Утром, когда Колчак пил чай, сидя в палатке на снарядном ящике, на зуб ему попало что-то твердое, будто в кусок мягкого пышного хлеба, который помощник батарейного кашевара привез из города, из флотской пекарни – хлеб был только что испечен, еще сохранял тепло, – запекся камешек; Колчак нечаянно надавил, поморщился от тихого хруста, почувствовал, как по ключицам у него побежали холодные блохи, выплюнул жеванину на руку.
Сверху лежал зуб. Зуб выпал без боли, без крови. Оторвался тихо и незаметно, словно тень от плоти. Мурашики побежали по ключицам вновь. Еще один... Очередной. Колчак вздохнул. За палаткой, под брезентовым пологом, шумели батарейцы – завтракали.
Еще с ночи зарядил мелкий обкладной дождь, посбивал с веток ослабшую листву, загнал людей под покров – пусть над головой хоть пихтовая лапа будет качаться или клок материи, натянутый на две ветки, а все от мороси малость прикроет, все не за шиворот вода полезет.
Когда же на далеком перевале глазастый мичман Приходько – один из круглоглазых восторженных братьев, пришедших к Эссену любоваться лунной игрой, тот, который был повыше ростом, – заметил далекие движущиеся факелы, со стволов пушек были немедленно сдернуты брезентовые чехлы. 120-миллиметровые орудия были хорошо пристреляны по этому перевалу.
С той стороны ожидали прихода японцев, об этом предупредила разведка, – и Колчак дал команду сделать по перевалу десять выстрелов.
Били вслепую, ориентируясь только на далекие вспышки взрывов – в темноте вспухали хлопки пламени и тут же опадали, увидеть что-либо еще было нельзя. Не занятые стрельбой батарейцы оживленно бегали по позициям – всем хотелось пощекотать япошек, да и устали люди от тревожных ожиданий, от отступлений, от того, что все время приходится отодвигаться «на край скамейки», оставляя площадь противнику, а тут сам Господь подкинул возможность поквитаться за кое-какие обиды.
Несмотря на слепую стрельбу, снаряды легли кучно, батарейные наводчики – народ приметливый, перевал они могли накрыть и вслепую. Утром, на рассвете, к перевалу ушла разведка – посмотреть на результаты ночной пальбы. А вдруг вообще били по заблудившимся своим? Колчак задумчиво помял рукой одну щеку, машинально, на ощупь проверяя, чисто ли выбрита, потом помял другую, поднес к глазам тяжелый морской бинокль.

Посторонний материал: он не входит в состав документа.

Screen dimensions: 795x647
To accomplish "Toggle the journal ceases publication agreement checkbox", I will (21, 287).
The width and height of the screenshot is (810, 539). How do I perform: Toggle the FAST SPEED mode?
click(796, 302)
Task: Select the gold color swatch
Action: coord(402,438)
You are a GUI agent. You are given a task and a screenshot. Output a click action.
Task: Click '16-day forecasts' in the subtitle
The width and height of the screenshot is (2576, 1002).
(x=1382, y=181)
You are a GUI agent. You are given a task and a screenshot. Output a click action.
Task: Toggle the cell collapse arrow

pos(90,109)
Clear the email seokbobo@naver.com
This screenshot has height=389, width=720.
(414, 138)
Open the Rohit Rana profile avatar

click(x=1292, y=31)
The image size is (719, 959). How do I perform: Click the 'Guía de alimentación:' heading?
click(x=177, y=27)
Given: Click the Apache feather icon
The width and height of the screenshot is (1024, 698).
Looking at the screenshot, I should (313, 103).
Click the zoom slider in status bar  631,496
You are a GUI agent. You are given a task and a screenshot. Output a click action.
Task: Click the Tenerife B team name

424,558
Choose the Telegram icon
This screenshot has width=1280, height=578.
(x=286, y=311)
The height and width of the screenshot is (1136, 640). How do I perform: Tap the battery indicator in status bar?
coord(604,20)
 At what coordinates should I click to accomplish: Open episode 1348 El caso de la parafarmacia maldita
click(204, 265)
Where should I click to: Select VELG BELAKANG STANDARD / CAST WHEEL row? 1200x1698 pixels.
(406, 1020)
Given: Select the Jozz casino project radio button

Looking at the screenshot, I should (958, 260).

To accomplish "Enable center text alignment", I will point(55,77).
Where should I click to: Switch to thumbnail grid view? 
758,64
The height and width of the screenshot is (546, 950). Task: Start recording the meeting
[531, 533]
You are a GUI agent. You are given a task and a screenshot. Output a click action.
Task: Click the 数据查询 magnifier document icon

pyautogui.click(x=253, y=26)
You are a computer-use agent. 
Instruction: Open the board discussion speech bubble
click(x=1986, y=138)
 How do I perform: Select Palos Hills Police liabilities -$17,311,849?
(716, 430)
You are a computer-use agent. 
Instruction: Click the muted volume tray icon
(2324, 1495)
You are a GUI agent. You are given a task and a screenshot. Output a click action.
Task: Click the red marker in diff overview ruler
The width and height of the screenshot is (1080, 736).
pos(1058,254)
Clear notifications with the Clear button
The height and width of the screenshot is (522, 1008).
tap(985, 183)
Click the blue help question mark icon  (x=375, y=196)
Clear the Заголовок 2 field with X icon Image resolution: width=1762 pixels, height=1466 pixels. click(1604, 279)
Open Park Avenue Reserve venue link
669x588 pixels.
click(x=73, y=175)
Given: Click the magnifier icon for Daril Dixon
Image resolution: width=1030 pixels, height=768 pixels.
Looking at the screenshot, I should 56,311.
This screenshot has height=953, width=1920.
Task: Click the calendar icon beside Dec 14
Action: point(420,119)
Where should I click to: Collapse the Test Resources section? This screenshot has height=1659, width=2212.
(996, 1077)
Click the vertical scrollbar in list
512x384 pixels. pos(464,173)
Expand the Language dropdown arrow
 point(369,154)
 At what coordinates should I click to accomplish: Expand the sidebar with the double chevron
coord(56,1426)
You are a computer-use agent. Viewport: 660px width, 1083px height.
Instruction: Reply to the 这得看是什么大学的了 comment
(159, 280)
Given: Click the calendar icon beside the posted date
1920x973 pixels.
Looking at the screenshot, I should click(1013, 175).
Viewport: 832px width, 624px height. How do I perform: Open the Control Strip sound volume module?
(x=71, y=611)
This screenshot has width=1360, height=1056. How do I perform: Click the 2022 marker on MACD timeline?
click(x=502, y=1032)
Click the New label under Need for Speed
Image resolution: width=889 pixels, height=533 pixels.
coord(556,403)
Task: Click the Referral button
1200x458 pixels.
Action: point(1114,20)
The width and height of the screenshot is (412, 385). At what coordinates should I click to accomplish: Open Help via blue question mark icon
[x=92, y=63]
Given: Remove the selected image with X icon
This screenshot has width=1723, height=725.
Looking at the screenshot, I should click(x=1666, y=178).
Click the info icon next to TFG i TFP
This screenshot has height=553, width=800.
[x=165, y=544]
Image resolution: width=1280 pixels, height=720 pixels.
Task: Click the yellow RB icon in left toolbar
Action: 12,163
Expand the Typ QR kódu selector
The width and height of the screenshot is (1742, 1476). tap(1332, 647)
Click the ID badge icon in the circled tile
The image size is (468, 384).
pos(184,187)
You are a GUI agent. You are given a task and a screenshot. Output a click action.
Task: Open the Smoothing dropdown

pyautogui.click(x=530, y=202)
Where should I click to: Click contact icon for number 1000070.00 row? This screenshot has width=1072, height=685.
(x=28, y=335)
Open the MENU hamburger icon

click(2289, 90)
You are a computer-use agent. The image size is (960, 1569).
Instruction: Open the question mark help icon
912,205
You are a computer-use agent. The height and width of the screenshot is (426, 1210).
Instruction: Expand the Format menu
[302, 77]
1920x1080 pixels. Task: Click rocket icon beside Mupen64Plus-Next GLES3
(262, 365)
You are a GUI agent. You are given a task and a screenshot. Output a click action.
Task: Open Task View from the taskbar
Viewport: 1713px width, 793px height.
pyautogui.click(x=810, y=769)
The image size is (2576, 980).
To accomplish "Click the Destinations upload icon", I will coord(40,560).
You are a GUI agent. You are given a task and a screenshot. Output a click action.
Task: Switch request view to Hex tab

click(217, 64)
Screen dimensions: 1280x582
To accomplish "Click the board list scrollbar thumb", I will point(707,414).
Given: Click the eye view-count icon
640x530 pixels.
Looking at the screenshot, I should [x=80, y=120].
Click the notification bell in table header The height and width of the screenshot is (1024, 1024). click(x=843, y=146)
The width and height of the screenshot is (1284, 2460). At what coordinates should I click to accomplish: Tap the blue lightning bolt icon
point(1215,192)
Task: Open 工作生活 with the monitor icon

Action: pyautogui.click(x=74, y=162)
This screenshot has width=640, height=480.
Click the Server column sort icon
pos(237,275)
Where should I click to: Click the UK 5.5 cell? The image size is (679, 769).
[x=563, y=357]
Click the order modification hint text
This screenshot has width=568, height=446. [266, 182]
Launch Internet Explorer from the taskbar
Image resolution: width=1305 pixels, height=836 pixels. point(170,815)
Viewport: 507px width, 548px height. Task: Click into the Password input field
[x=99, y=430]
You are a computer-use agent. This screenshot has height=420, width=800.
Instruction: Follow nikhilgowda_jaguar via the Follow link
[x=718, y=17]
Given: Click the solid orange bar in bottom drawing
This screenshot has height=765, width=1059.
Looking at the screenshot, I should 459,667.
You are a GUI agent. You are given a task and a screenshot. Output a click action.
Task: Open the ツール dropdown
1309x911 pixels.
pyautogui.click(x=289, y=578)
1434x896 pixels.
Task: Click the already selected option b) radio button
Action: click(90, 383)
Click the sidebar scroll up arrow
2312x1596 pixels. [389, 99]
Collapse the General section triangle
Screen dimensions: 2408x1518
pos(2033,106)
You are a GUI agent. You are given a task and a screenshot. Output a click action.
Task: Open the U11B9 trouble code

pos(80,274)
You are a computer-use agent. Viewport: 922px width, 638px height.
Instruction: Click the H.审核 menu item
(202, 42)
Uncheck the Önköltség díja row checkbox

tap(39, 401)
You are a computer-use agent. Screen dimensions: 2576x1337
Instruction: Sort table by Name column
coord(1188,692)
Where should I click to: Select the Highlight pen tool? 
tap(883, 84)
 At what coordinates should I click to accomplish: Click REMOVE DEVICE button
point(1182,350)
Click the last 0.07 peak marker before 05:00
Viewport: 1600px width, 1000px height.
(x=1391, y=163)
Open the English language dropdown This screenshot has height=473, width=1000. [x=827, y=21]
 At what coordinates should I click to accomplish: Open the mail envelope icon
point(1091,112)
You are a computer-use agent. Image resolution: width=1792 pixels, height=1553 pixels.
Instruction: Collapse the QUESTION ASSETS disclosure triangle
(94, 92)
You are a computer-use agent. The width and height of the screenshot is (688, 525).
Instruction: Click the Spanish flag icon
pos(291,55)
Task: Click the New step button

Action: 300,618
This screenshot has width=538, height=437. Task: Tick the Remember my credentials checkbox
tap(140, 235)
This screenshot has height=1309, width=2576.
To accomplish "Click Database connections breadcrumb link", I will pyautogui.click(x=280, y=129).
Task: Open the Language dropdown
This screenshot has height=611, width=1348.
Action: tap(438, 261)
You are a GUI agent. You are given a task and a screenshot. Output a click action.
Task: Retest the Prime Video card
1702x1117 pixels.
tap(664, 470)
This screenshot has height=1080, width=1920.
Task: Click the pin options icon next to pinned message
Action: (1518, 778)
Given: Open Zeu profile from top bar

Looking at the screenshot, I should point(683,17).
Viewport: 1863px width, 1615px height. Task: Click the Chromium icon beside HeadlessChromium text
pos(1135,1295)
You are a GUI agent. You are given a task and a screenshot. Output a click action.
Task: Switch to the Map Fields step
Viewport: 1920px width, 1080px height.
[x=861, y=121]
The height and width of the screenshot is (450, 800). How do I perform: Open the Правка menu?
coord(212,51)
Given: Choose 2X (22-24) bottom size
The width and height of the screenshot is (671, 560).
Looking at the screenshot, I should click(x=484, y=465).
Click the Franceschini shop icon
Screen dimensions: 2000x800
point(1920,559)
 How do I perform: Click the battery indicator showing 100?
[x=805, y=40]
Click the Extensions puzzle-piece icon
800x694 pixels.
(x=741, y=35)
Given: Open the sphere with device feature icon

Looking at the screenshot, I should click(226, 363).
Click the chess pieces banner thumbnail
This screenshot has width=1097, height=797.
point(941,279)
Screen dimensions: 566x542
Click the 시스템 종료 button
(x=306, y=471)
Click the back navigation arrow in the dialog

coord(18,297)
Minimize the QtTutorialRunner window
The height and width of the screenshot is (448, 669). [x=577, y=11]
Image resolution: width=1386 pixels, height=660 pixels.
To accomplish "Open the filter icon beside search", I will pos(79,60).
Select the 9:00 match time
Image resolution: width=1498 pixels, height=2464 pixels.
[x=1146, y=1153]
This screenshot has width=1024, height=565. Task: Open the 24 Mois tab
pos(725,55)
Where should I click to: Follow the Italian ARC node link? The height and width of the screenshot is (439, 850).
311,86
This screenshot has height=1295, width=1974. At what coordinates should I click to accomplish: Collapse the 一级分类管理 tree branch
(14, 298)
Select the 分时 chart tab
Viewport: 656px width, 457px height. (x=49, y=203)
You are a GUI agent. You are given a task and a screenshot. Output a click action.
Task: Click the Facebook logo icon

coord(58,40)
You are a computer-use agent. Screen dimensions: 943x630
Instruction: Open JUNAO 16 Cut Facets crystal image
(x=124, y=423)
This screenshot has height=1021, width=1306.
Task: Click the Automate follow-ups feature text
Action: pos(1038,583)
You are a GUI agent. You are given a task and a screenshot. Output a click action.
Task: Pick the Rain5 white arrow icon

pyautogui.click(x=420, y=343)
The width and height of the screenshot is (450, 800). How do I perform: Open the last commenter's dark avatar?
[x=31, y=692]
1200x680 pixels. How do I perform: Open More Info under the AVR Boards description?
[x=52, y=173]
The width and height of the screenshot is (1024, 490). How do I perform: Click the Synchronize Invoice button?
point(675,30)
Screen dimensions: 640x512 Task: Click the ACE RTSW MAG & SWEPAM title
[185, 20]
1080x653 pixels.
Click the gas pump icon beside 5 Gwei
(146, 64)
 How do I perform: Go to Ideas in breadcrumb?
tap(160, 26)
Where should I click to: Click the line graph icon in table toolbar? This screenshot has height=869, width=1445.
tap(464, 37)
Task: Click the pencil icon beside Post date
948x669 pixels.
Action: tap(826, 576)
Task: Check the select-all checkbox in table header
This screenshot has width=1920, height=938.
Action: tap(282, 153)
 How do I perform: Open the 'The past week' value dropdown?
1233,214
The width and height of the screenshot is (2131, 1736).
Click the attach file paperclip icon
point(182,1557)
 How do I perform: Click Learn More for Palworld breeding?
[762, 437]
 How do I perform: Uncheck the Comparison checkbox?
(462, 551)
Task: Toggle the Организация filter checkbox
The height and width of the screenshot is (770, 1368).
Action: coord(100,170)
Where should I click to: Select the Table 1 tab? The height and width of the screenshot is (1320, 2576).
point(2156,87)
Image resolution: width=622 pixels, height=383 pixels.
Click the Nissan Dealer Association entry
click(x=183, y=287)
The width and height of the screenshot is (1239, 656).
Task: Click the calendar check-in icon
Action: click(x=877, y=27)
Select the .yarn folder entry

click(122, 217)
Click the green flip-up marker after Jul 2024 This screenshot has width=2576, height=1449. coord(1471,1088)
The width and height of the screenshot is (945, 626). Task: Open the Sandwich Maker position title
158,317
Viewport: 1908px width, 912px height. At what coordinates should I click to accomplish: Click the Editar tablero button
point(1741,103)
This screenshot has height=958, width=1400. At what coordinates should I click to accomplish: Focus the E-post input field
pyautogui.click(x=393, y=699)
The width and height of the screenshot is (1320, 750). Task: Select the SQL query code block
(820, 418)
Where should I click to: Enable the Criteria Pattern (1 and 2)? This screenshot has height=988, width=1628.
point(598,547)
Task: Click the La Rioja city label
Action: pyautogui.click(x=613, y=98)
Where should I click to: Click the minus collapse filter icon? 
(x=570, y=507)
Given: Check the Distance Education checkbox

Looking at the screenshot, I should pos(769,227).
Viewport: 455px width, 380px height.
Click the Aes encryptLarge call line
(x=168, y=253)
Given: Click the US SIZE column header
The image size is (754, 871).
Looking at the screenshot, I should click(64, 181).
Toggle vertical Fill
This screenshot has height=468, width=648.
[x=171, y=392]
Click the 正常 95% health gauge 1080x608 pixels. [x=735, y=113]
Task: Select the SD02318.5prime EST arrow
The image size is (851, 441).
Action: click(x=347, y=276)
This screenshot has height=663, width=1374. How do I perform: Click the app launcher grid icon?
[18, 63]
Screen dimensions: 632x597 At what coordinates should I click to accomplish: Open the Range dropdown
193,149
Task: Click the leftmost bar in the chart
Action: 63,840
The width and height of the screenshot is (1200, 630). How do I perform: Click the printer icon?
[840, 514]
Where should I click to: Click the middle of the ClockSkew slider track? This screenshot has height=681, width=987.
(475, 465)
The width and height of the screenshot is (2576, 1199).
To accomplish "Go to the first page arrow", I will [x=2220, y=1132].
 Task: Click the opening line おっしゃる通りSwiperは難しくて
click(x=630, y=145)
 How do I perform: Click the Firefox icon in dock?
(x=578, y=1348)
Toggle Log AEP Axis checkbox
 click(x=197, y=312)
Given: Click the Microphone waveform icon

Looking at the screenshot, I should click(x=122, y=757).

Все огрузло, скрылось в сером клубящемся мареве пространства: туман смешался с дождевой моросью, с тяжелыми рваными облаками, по-пластунски ползущими по самой земле, – на ветках деревьев они оставляли целые охапки неряшливой, тяжелой, как мокрая вата, плоти, в распадках что-то горело, вонючий дым смешивался с моросью – перевал был закрыт плотно, ничего не видно, о том, кто был накрыт ночными снарядами, сможет рассказать только разведка.
Разведка вернулась через два часа. Руководил ею старый, с седыми висками и лицом, изрезанным морщинами, прапорщик – бывший хабаровский лесозаготовитель. Он сунул голову в палатку лейтенанта, стер рукою морось со щек, стряхнул ее на землю.